Between Euclid's time and 1829, the year Lobachevskiĭ's On the Principles of Geometry appeared, most of the critics of the Elements were concerned with the “purification” of Euclid's work from its perceived imperfections. So strong was the conviction that Postulate V depended on Postulates I through IV that some of them did not see in their work the basis for a new geometry. We begin this chapter with one such critic, Girolamo Saccheri (1667–1733). Further in the chapter the viewpoint changes when we consider the work of Gauss, Bolyai, and Lobachevskiĭ, the founders of a “new geometry.”
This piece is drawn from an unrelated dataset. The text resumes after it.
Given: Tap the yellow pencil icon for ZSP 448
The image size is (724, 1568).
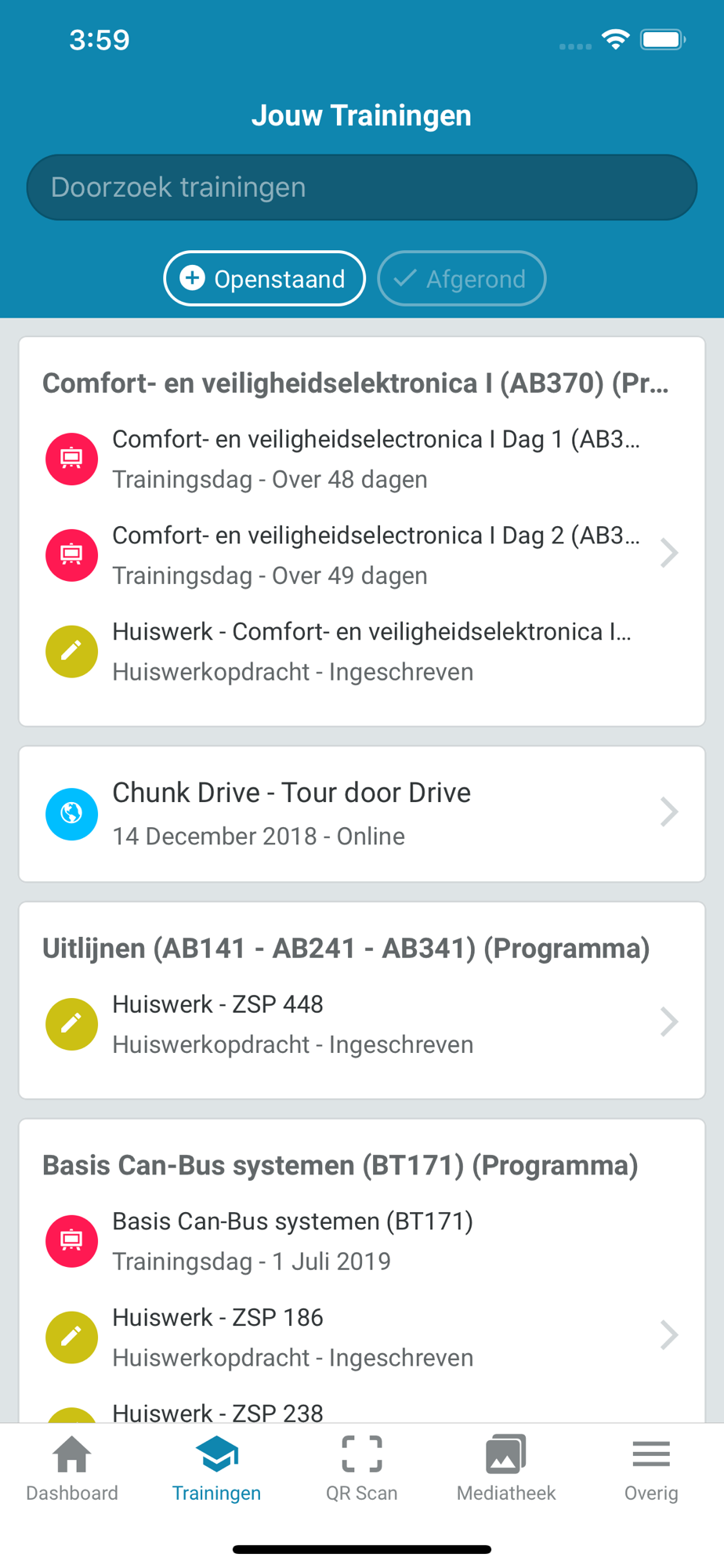Looking at the screenshot, I should coord(71,1024).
What distinguishes this chapter from the next is the role of analysis in the discussion, as well as the role of space (three-dimensional). In this chapter we restrict ourselves, for the most part, to synthetic (not analytic) arguments and arguments in the plane.

The work of Saccheri

Girolamo Saccheri was a Jesuit priest and professor at the University of Pavia. His Euclides ab omni naevo vindicatus (“Euclid vindicated of every flaw,” Saccheri (1733)) marks a triumph of logic in the pursuit of a proof of Postulate V. It also contains the beginning of the study of non-Euclidean geometry, disguised by a flaw in Saccheri's work.

The goal is to prove that Postulates I, II, III, and IV imply V. This can be accomplished through a reductio ad absurdum argument; assume Postulates I, II, III, and IV and the negation of Postulate V and then reason to a contradiction.